At a housing conference in Utah late last week, Bloom Raskin dismissed current servicing practices as a "broken system," and called on the industry to change how servicers are compensated, restructure pooling agreements and improve organizational accountability.
"For those in the housing and mortgage fields, making needed changes will not be easy," Bloom Raskin said, according to a copy of her prepared remarks. "In particular, for those in the mortgage servicing industry, it means difficult changes and significant investments to rectify broken systems. … Until these operational problems are addressed once and for all, the foreclosure crisis will continue and the housing sector will languish."
According to figures compiled by National Mortgage News and the Quarterly Data Report, the servicing industry has consolidated dramatically the past decade with five firms — Bank of America, Wells Fargo, Chase, CitiMortgage, and Residential Capital Corp. — controlling 64% of the nation's $9.8 trillion of housing receivables.
Bloom Raskin said regulators are due to release their review of servicing standards later this month, and what they have found is disturbing. "The preliminary results from this review indicate that widespread weakness exists in the servicing industry," Bloom Raskin said. "The agencies intend to report more specific findings to the public soon, but I can tell you that these deficiencies pose significant risk to mortgage servicing and foreclosure processes, impair the functioning of mortgage markets and diminish overall accountability to homeowners."
For the first time, Bloom Raskin elaborated on just what changes the Fed desires. First, she called on bank holding companies to be more accountable for the actions of their servicing units.
"For those servicers who are subsidiaries or affiliates of a broader parent financial institution, the responsibility for change and further investment absolutely extends up to that parent company, many of which have enjoyed substantial profits while their servicing arms have been run on the cheap," Bloom Raskin said.
She also called for strong corporate governance procedures for servicers that are monitored and enforced enterprisewide to prevent breakdowns.

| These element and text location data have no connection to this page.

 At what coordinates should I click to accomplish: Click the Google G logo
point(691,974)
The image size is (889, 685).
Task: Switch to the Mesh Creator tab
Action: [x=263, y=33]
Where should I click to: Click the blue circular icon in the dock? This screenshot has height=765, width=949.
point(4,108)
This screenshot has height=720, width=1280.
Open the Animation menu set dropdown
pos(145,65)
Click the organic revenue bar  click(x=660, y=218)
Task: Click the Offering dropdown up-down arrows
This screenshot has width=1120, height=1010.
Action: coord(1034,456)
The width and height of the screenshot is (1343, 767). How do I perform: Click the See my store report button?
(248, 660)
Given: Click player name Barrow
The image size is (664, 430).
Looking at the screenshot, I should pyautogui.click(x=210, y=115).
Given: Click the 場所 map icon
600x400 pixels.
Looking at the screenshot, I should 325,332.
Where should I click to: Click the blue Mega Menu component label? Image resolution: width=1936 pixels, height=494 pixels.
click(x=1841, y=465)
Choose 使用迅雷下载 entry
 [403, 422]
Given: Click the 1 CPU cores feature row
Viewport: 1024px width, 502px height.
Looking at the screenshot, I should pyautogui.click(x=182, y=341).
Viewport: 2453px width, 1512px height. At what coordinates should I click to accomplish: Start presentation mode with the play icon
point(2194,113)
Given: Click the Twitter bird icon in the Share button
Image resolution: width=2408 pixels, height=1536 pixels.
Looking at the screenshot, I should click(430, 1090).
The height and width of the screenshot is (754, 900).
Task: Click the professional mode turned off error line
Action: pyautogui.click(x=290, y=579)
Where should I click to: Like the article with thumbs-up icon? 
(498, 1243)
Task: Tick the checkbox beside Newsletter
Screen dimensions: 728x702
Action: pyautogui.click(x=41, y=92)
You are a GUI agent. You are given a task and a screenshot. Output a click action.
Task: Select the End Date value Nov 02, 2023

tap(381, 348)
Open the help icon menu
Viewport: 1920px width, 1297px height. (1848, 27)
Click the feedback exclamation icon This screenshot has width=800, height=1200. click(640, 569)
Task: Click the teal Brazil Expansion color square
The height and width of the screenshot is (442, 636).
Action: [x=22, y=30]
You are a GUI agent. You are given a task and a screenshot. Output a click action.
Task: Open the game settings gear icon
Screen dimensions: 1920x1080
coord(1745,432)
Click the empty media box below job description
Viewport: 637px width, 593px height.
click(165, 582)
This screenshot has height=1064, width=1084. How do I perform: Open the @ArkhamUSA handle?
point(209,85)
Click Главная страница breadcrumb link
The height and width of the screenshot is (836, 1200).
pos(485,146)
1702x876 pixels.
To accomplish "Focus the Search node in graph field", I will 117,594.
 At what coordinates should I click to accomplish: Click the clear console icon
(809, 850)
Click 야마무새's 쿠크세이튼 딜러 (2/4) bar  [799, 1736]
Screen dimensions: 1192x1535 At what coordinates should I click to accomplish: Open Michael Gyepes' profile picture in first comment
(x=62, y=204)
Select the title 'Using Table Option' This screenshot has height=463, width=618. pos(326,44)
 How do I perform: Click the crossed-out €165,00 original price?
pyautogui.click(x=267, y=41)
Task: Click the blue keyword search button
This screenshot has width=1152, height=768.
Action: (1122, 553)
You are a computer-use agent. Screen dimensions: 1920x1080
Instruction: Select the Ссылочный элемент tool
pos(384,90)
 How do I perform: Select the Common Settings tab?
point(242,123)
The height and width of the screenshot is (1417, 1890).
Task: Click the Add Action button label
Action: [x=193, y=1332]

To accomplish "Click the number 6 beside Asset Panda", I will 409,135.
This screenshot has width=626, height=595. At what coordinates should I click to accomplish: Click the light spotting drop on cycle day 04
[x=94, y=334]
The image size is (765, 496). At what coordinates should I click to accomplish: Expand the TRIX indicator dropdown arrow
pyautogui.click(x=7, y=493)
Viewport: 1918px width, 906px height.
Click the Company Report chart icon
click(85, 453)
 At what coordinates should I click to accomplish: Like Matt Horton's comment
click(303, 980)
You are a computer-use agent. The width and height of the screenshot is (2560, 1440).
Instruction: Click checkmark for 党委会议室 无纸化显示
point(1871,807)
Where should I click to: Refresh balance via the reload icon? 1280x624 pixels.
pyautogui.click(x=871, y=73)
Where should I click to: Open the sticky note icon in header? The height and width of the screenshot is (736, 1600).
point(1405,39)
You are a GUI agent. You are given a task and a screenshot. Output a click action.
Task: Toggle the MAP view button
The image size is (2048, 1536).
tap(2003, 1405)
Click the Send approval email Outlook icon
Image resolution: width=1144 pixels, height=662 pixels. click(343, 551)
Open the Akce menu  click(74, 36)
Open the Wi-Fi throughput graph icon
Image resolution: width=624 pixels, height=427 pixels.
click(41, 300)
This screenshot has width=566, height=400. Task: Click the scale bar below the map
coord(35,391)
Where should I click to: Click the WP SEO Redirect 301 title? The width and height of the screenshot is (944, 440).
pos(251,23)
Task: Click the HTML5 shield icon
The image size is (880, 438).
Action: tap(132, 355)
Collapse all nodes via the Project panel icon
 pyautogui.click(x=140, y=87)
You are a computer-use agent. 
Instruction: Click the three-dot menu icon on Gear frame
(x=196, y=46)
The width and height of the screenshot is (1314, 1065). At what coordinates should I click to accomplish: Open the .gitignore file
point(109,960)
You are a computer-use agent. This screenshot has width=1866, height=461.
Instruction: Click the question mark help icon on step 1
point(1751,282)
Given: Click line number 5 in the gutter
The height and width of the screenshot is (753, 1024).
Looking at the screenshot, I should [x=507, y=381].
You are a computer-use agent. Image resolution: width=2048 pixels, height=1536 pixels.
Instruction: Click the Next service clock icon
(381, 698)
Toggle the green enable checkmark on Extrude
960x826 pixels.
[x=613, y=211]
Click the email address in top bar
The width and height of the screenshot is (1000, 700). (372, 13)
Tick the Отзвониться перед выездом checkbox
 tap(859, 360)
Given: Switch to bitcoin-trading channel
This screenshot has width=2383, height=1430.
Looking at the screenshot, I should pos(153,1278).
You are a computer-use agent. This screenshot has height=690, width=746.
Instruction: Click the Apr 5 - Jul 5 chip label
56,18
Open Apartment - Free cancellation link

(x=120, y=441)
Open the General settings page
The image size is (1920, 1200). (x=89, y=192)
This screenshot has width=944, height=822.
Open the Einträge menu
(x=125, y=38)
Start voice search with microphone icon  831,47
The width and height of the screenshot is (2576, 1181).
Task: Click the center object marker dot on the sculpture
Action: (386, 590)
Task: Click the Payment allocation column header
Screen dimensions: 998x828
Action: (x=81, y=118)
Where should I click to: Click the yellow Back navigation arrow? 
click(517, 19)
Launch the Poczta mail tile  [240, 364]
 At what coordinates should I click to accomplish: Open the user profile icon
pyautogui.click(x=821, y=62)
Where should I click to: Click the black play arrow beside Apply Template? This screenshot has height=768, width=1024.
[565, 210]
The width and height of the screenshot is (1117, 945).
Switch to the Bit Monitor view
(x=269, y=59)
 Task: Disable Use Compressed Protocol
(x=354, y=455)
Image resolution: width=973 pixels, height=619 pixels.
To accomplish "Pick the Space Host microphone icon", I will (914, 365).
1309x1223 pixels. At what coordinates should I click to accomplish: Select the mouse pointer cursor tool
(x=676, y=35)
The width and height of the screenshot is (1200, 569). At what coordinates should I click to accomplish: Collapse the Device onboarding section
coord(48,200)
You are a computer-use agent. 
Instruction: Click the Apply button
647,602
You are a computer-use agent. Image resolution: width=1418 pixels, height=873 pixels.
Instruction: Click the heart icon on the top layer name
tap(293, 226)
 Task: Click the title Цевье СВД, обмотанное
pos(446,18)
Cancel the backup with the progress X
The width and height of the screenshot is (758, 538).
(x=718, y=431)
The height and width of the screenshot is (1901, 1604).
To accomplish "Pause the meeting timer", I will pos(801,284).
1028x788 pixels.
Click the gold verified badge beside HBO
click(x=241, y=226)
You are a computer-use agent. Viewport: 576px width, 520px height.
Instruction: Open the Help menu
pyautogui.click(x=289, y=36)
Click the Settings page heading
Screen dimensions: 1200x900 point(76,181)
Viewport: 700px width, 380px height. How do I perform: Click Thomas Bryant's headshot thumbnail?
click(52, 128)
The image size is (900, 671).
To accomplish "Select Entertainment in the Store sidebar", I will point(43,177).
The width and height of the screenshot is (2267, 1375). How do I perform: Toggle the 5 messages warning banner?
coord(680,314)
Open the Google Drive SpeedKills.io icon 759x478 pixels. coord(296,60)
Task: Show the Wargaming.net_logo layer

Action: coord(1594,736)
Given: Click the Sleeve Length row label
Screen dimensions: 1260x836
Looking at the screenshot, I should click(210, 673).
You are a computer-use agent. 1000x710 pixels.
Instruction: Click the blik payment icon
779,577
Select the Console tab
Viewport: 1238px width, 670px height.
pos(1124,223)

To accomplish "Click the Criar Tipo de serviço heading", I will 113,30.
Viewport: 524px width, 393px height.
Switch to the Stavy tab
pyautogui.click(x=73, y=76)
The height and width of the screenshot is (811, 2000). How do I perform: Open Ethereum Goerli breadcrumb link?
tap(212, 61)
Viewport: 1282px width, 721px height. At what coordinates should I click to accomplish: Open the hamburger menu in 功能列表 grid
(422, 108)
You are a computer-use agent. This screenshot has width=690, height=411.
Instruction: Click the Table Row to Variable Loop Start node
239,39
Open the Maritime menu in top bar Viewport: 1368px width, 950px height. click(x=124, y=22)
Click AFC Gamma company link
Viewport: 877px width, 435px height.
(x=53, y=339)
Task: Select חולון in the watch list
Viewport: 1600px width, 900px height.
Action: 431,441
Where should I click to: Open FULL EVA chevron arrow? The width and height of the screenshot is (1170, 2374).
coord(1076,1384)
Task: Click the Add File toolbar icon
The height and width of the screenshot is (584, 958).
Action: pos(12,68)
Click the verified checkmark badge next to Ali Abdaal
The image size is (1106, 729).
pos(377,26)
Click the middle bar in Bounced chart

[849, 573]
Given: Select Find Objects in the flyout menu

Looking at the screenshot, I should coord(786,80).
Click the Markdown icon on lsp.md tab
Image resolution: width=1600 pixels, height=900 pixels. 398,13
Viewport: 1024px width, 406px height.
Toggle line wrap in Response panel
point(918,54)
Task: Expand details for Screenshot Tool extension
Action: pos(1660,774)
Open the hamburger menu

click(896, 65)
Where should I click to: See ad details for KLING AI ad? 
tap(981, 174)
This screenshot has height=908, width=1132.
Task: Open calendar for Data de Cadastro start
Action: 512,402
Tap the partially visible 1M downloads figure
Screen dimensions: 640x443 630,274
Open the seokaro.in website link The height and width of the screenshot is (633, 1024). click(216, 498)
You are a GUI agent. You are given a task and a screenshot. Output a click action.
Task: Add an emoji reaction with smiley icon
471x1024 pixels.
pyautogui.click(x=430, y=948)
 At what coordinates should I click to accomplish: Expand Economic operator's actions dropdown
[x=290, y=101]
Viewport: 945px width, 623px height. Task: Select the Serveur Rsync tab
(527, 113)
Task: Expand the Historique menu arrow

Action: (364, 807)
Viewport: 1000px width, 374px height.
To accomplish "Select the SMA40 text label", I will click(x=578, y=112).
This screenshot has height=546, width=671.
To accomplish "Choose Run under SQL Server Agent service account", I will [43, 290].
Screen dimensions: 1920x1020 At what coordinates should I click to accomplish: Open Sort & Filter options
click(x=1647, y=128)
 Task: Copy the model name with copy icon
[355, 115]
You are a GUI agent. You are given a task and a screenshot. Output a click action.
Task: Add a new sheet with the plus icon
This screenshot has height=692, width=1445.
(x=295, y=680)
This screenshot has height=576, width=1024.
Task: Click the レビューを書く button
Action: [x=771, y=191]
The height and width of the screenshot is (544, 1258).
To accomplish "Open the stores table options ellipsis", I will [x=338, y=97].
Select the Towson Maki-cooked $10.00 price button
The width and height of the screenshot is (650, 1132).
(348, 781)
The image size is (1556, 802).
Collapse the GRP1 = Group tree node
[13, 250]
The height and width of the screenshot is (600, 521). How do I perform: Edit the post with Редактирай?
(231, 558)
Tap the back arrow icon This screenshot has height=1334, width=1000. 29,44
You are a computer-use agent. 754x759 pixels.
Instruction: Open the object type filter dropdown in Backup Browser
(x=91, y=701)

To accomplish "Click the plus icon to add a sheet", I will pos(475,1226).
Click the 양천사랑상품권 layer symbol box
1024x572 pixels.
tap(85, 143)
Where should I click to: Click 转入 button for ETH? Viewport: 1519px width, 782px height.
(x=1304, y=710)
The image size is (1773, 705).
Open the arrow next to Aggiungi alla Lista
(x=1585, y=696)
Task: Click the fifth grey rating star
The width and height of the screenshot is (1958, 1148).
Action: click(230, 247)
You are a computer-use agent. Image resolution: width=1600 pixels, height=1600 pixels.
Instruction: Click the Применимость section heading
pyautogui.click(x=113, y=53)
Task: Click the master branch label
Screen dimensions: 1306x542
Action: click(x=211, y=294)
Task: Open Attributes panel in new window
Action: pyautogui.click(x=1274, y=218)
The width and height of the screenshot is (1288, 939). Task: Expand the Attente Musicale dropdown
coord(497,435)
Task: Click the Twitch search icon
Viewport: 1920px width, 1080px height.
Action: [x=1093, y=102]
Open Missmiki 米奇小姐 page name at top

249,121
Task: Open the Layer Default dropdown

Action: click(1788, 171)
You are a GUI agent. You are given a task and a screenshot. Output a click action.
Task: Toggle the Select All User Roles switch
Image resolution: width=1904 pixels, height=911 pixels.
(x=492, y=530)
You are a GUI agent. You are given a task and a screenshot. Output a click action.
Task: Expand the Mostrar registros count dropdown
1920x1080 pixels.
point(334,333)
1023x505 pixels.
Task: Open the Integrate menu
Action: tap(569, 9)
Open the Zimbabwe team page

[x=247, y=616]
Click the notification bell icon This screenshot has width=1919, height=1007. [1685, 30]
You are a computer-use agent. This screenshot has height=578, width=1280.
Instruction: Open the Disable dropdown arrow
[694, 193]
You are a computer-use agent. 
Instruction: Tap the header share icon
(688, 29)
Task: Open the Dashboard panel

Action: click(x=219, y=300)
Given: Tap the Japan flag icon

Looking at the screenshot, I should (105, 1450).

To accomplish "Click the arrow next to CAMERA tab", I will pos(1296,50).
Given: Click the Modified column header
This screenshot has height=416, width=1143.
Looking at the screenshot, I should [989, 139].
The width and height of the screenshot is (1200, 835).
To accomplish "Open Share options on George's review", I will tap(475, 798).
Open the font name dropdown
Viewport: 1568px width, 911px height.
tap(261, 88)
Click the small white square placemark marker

"Servicers need sound policies and procedures that outline the rules, laws, standards and processes by which internal operations are assessed," Bloom Raskin said. "Senior executives need to emphasize compliance and qualitative measures over short-run cost efficiency, and need to articulate the presence of adequate quality controls and audit processes to identify risks and take timely, corrective actions where needed. Corporate leadership needs to communicate performance expectations that hold all business lines accountable to strong procedural controls."